Survie

Barkhane : chronique d’un naufrage annoncé

rédigé le 5 juin 2017 (mis en ligne le 3 juillet 2017) - Raphaël Granvaud

Les déclarations martiales du nouveau président ne suffiront pas à masquer l’échec annoncé de
la « guerre contre le terrorisme » de la France en Afrique.

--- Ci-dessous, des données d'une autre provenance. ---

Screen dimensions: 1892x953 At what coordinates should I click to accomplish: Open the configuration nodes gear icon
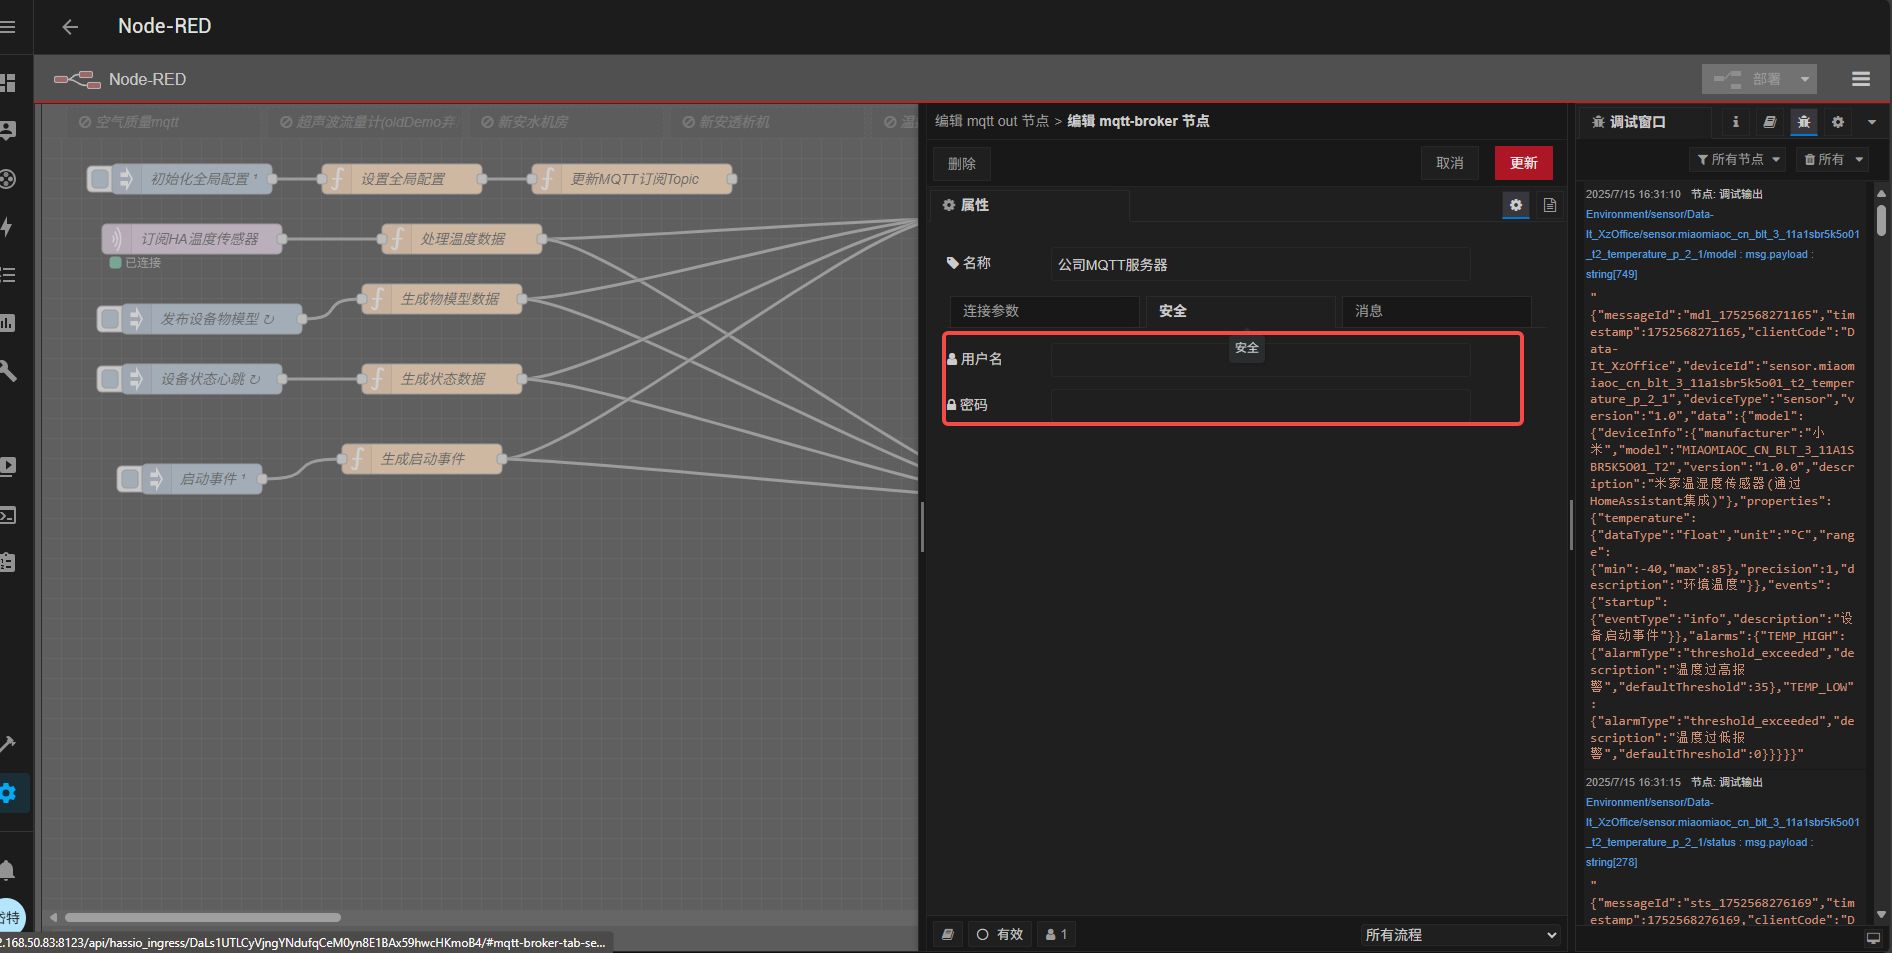(1837, 122)
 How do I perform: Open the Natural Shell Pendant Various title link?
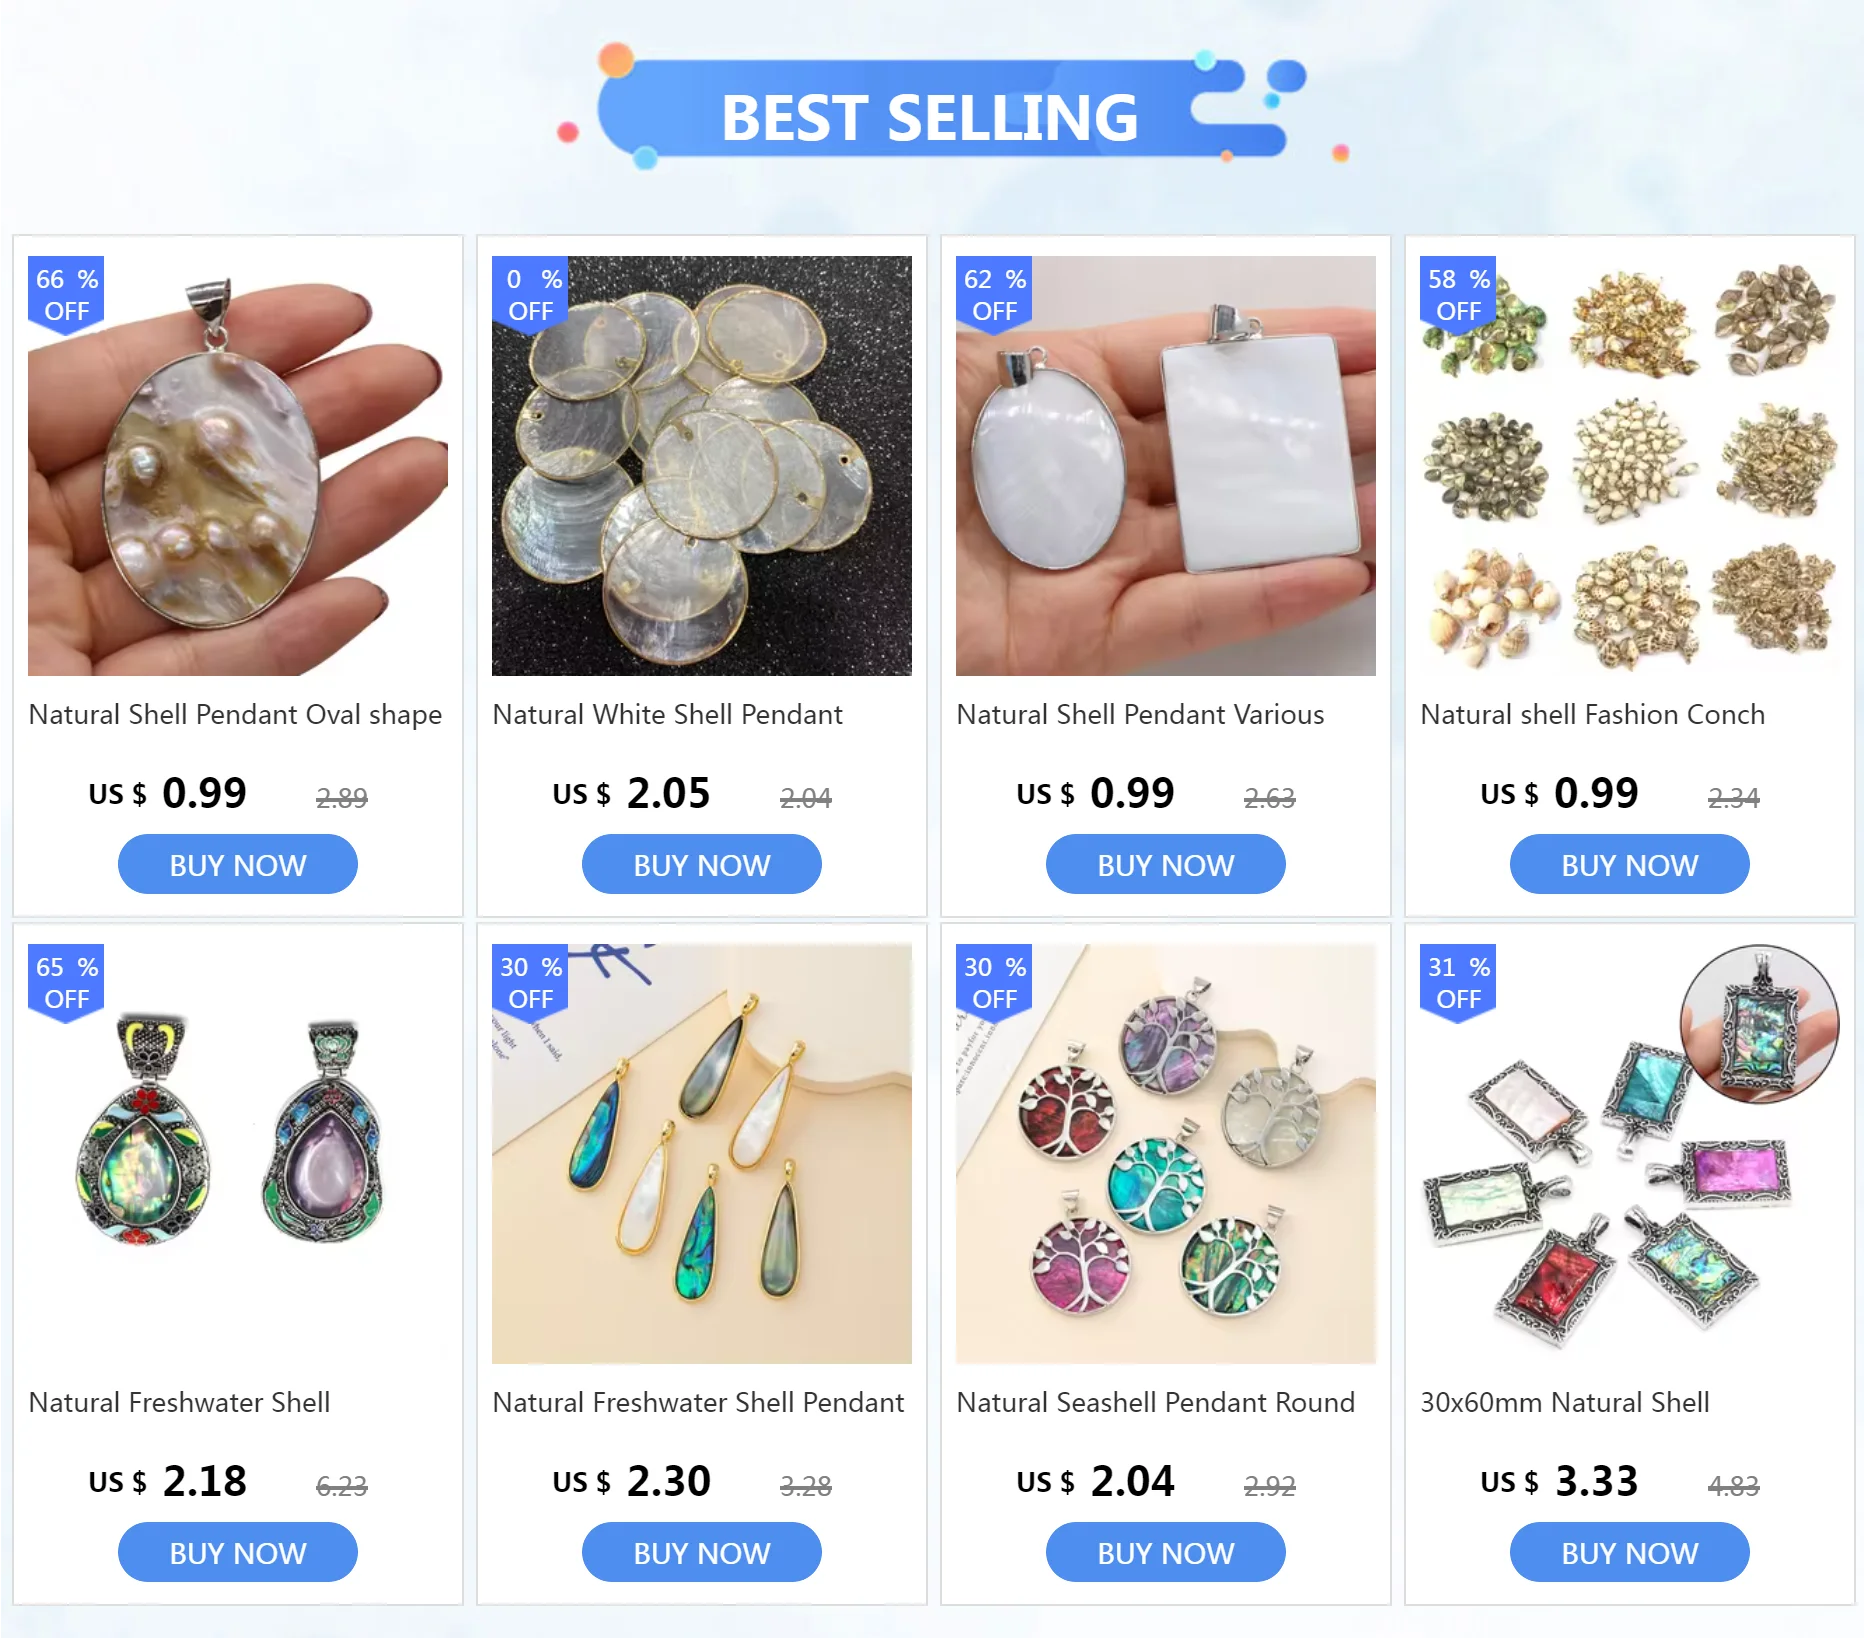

Macron candidat l’avait annoncé : « Dans la politique étrangère que je conduirai, je veillerai à dé­fendre partout les intérêts stratégiques de la France, et en priorité la sécurité des Fran­çais. A cet égard, en Afrique, je mènerai une action déterminée (...) contre le terro­risme et les trafics qui menacent la stabilité de plusieurs pays. » ( JeuneAfrique.com, 14/04) Plaçant délibérément les premiers pas de son quinquennat sous le signe du mi­litarisme, Macron président en a remis une couche à l’occasion de son voyage aux forces françaises au Mali : «  l’opération Bar­khane ne s’arrêtera que le jour où il n’y
aura plus de terroristes islamistes dans la région
 », a­-t­-il assuré (AFP, 19/05). « Avec une telle annonce, on signe un bail de cent ans pour Barkhane ! », ironise l’ancien di­plomate Laurent Bigot ( Journal du Mali, 25/05)

Tableau de chasse

Depuis le lancement de l’opération en août 2014, les militaires français multiplient les opérations de « grande ampleur » à l’en­contre des « groupes armés terroristes »
(GAT) qui sévissent dans la zone sahélo­-sa­harienne. Ces dernières semaines, plusieurs
dizaines de leurs combattants ont été « neu­tralisés » au Mali, à grand renfort d’avions de chasse. Mais en dépit des « scores » affichés par l’armée française, la situation sécuritaire du Mali reste catastrophique et ne cesse d’empirer. Certes, depuis l’opération Serval, les groupes djihadistes n’administrent plus le nord du pays, mais ils se sont recomposés et restent omniprésents. Leur pouvoir de nuisance s’est même étendu au centre du pays et aux frontières du Burkina et du Ni­ger, contraignant les militaires français à ré­orienter leur action dans ces zones. En mars
dernier, les chefs militaires d’Aqmi, des Bri­gades du Macina et d’Al­Mourabitoune an­
nonçaient par vidéo leur fusion sous la houlette de Iyad Ag Ghali, chef d’Ansar Ed­dine, dans un nouveau mouvement baptisé « Groupe de soutien à l’islam et aux musul­mans ».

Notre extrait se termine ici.